Just after Christmas his father and mother, on the advice of his father’s doctor, had taken a house overlooking the sea at Lytham on the Lancashire coast. It was a pretty little fishing village, one street wide with no more than a handful of dwellings where the air was clear and wholesome. His father’s lungs, ravaged by forty years of the smoke and filth that belched from Manchester’s mill chimneys, spewing their foul fog over the whole city, obscuring the sky and covering every building with soot, had become so weakened that every winter his heart grew more weary as it struggled to cope with his efforts to scrape air into his diseased lungs. It was a mill worker’s affliction which cared nought for a man’s rank, whether he be owner or operative. The same engine fumes, the same factory smoke, the same six o’clock trek to the mill yard in the bitter depths of winter were killing him as they did them. He could barely speak at times as his exhausted lungs laboured to take another breath and so, reluctantly, he had given in to his wife’s agonised pleas to spend at least the winter in the small but elegant house on the seafront at Lytham, leaving his empire, if only temporarily, he made it plain, in the hands of his son. Their daughter, Millicent, went with them, since it would not have been deemed proper to leave a young, unmarried woman alone and unchaperoned in the company of only her brother.

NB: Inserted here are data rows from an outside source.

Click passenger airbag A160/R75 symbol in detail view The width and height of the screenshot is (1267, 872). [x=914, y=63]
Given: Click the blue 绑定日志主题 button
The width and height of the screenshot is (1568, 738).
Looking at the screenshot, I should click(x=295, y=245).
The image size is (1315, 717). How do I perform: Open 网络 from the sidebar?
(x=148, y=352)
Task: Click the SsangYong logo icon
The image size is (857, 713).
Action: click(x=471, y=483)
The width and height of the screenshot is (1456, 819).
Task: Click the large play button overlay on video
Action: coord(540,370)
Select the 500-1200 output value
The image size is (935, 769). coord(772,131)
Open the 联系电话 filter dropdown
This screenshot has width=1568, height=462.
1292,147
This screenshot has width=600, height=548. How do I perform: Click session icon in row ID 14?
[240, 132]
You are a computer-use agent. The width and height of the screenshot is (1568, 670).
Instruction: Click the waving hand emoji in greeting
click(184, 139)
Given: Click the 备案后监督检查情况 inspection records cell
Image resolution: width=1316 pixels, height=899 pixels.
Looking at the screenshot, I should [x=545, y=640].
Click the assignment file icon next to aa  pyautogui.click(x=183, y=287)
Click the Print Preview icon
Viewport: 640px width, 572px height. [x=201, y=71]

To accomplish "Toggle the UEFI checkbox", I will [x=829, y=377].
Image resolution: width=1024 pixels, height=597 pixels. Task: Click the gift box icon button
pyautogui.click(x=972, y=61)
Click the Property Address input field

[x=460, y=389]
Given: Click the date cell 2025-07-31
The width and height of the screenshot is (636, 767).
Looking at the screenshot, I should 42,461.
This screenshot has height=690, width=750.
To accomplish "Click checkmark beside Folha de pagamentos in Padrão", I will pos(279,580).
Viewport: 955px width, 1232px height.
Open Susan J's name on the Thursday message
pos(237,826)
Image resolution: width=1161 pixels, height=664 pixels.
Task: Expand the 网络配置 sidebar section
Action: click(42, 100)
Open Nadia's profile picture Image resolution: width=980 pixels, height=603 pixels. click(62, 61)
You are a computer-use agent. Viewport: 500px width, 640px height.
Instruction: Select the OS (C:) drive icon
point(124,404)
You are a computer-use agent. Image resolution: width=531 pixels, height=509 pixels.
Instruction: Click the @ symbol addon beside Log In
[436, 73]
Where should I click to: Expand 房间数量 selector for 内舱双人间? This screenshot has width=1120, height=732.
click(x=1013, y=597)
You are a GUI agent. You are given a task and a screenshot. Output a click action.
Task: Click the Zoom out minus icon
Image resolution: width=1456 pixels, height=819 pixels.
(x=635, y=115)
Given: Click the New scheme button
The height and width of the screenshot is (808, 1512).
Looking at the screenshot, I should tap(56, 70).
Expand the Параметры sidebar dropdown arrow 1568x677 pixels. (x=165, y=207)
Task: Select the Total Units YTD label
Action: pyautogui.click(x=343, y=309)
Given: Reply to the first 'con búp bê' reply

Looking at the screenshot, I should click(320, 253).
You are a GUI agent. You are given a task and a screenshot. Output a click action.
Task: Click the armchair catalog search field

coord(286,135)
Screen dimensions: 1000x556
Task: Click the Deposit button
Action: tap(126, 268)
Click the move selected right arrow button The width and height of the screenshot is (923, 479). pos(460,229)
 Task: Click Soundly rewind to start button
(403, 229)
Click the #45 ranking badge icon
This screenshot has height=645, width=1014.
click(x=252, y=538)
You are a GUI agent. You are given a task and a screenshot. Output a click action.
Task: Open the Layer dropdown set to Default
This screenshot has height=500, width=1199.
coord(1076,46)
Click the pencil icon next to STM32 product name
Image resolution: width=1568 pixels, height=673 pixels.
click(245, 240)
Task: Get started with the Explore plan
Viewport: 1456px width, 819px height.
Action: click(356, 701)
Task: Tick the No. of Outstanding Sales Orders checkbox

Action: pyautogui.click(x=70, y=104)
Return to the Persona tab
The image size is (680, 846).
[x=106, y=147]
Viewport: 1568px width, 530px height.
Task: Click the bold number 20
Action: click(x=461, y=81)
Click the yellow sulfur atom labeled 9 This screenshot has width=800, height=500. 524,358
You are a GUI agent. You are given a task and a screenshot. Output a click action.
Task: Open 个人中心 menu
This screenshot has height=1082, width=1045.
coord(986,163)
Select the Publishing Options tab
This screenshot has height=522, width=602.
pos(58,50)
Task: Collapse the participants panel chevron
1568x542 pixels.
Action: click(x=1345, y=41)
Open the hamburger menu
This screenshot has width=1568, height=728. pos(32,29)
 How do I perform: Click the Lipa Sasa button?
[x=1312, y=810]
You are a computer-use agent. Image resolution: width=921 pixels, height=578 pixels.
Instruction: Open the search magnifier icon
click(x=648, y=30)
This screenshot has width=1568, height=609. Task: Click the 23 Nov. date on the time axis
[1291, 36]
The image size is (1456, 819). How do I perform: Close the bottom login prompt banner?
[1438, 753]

It was raining, a thin drifting drizzle which misted the rooftops and partially obscured the busy traffic in a slanting pall of what looked like smoke. Pedestrains scurried along the pavements and across busy Moseley Street, jumping puddles, dangerously threatening to take out an eye with an injudicious umbrella. Those unprotected had their backs bowed, their heads bent into the rain, intent on getting wherever they were going with the greatest possible speed as though the quicker they moved the less wet they would become. The rain dripped from gutters and window ledges and the roofs of hansom cabs, forming great stretches of rainwater on the road. It sprayed up as vehicles sped through them, drenching even further those on the pavement who were not fast enough to get out of the way. There were heavily loaded waggons, drays, horse-drawn omnibuses, four-wheelers, even a curricle or two, for they were a great favourite among men about town, and as they cut through the downpour fists were shaken and the language was ripe.
At the top of the stairs he watched as she and Miss Williams paused, helping each other off with their waterproof capes, shaking their umbrellas, then smiling pleasantly at a member of his staff who hurried forward to unburden them. They seemed to think it quite normal, unaware that every man in the warehouse, from the humblest boy in the basement where the packing was done, the clerks in the offices who dealt with invoices and delivery notes, up through the floors where the sampling was done, to the senior warehouseman who was expected to supervise it all, had been charged with making the purchase of Miss Brody’s cotton yarn as smoothly flowing as possible.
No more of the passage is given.